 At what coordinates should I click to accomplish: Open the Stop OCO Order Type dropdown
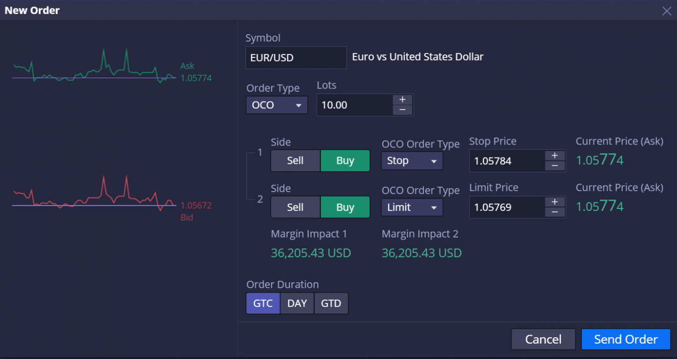point(412,160)
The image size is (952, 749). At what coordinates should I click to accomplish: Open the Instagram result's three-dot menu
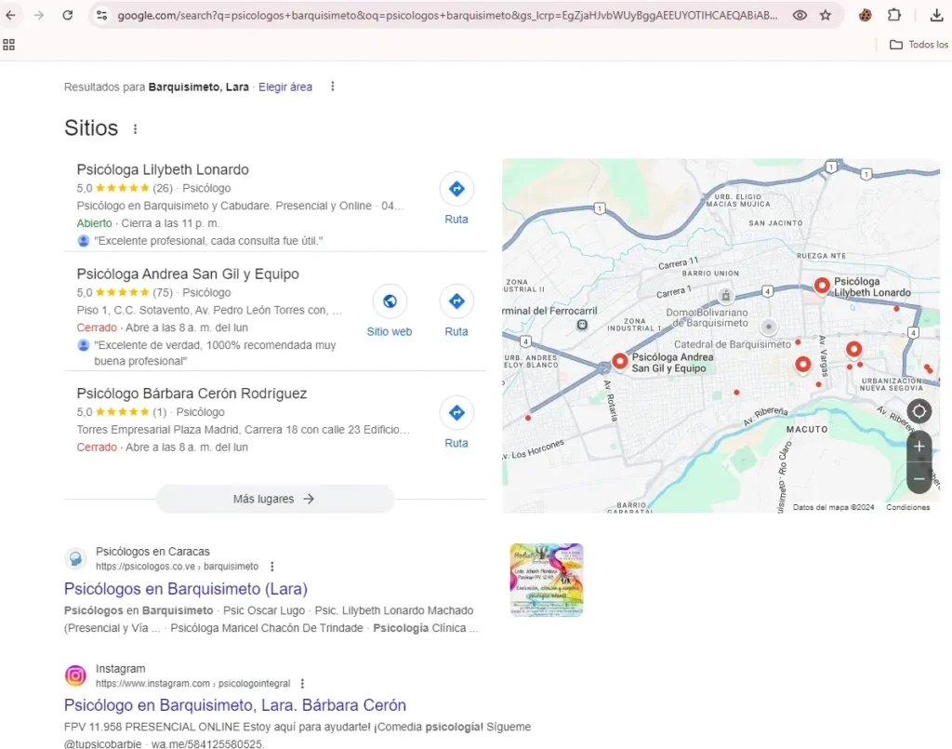pos(303,682)
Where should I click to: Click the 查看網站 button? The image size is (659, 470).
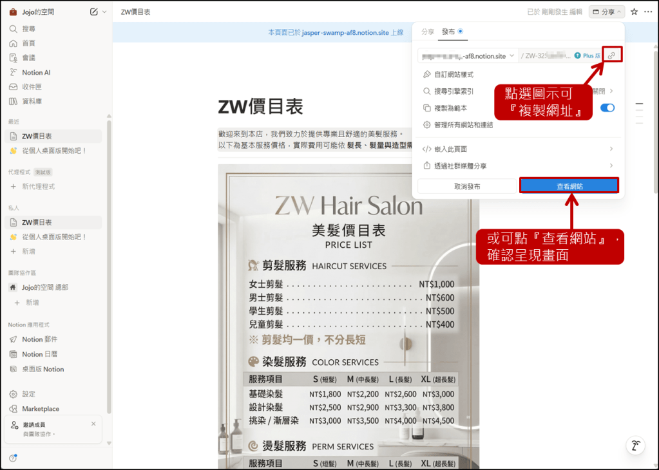pyautogui.click(x=569, y=186)
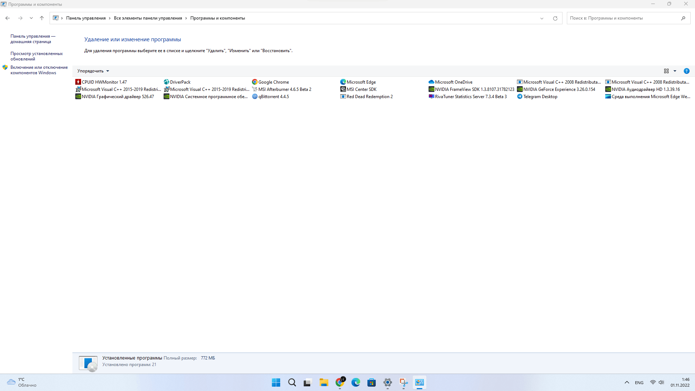Open CPUID HWMonitor 1.47

click(104, 82)
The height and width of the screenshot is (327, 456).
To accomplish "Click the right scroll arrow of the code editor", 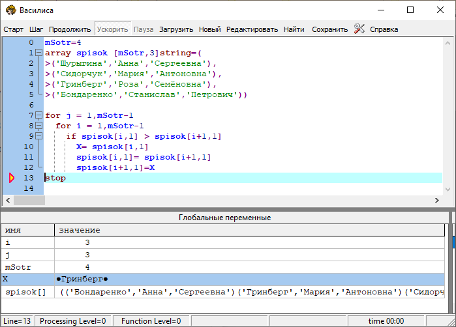I will [436, 201].
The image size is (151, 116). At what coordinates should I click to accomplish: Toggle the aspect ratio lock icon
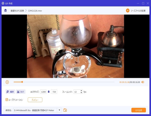pyautogui.click(x=49, y=92)
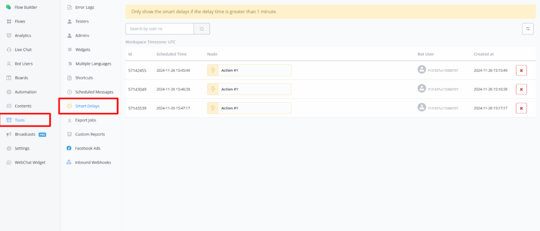540x231 pixels.
Task: Click the Inbound Webhooks icon
Action: tap(69, 162)
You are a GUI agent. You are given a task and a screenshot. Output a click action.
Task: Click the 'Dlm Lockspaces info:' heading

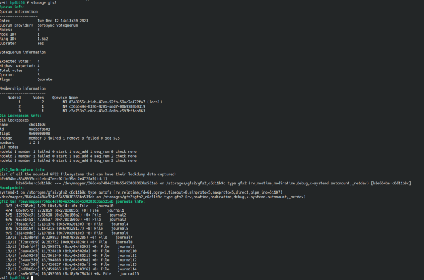tap(21, 116)
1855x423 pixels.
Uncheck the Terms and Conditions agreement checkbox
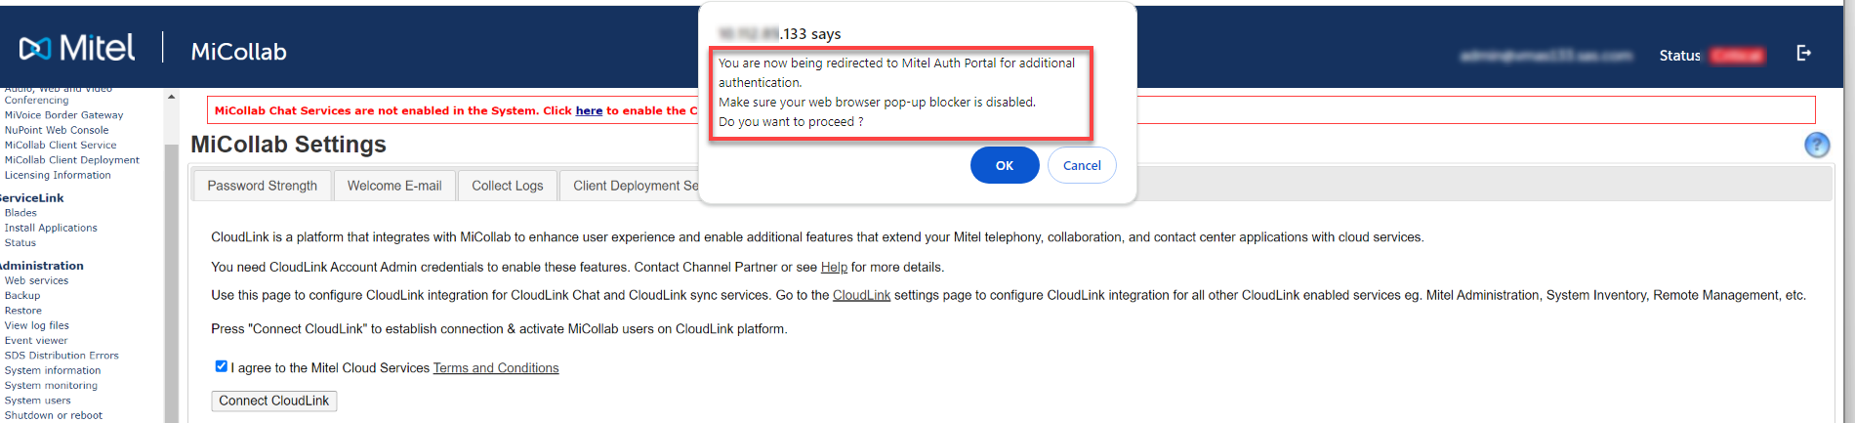pos(221,366)
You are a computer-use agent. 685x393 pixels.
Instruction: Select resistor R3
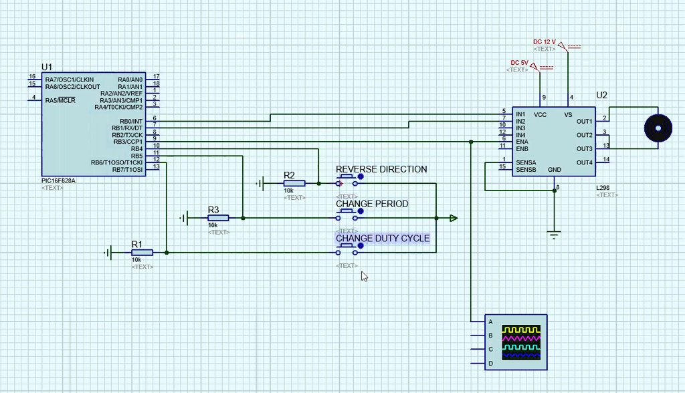coord(218,218)
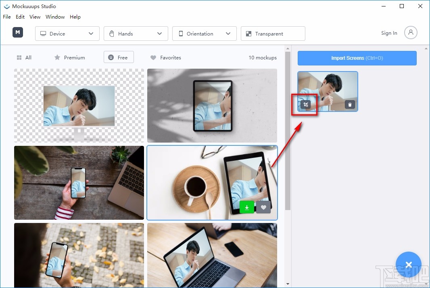Screen dimensions: 430x288
Task: Click the trash icon to delete the imported screen
Action: (x=350, y=104)
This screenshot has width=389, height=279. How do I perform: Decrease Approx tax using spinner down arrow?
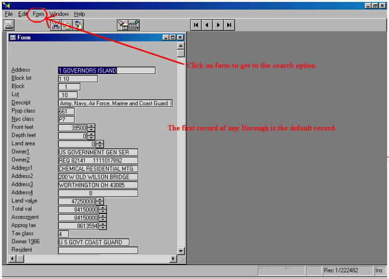pos(103,228)
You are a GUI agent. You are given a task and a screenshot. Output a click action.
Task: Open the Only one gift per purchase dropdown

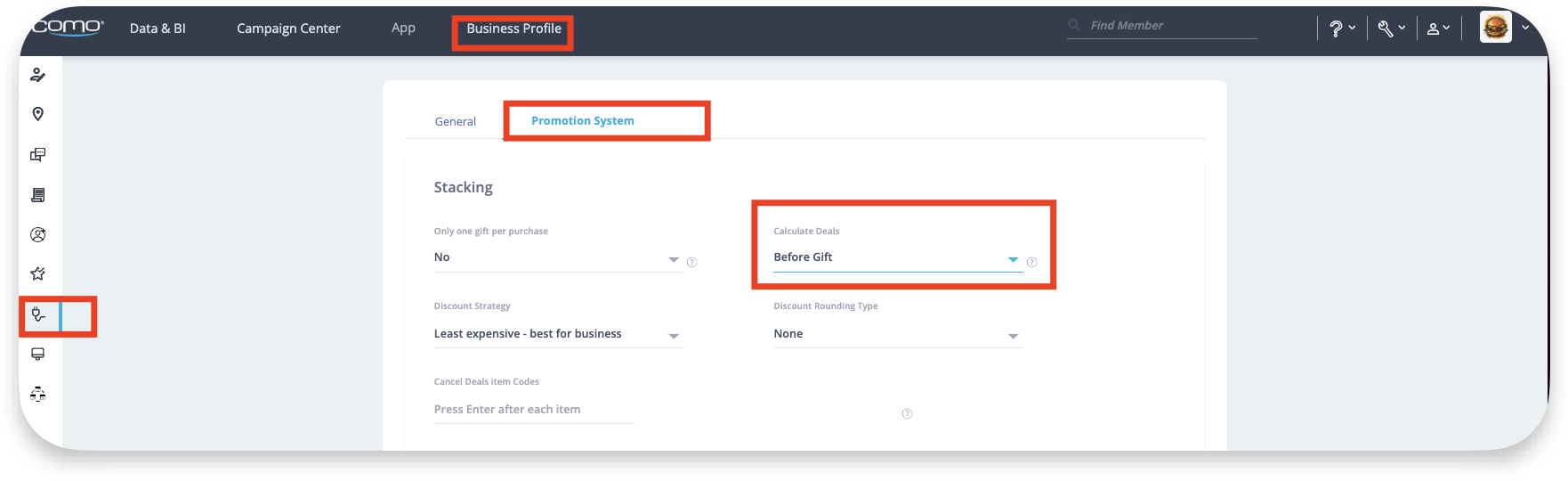pyautogui.click(x=557, y=257)
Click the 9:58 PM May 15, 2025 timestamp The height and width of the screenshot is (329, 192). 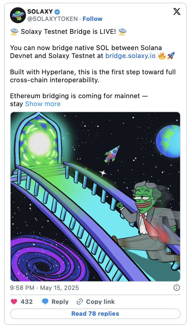point(44,288)
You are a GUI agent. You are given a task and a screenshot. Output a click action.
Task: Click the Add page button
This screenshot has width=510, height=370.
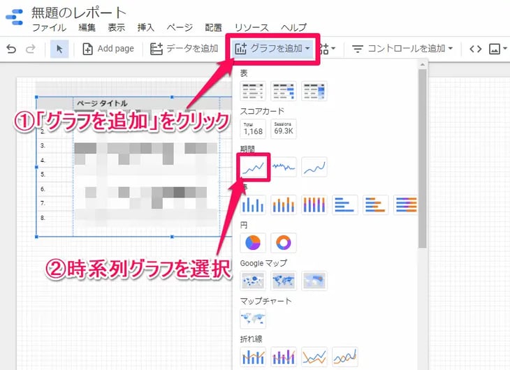[108, 49]
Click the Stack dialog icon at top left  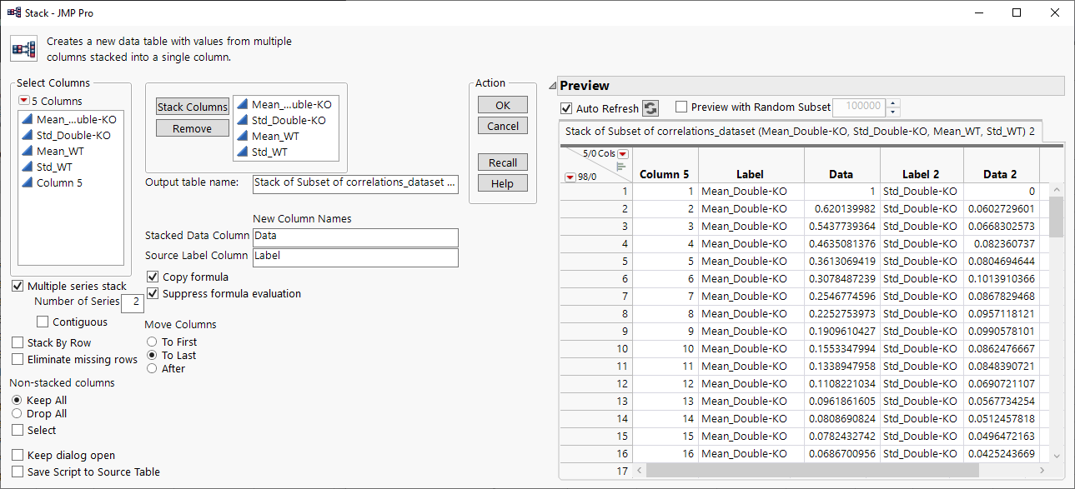tap(23, 49)
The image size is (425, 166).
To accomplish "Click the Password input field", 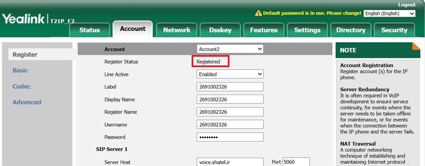I will 230,137.
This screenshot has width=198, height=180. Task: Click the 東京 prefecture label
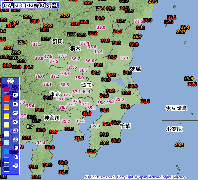(55, 94)
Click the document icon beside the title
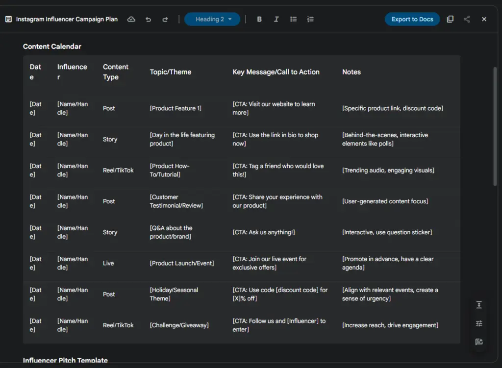The width and height of the screenshot is (502, 368). pyautogui.click(x=8, y=19)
____________
#### Exercise details:
Your reply should consist solely of the lines from the line containing "This screenshot has width=198, height=180." through the last line of the listing, unchanged and free of pictures.

#### Exercise result:
This screenshot has width=198, height=180. Task: Click the 東京 prefecture label
(55, 94)
Click the document icon beside the title
The width and height of the screenshot is (502, 368). pyautogui.click(x=8, y=19)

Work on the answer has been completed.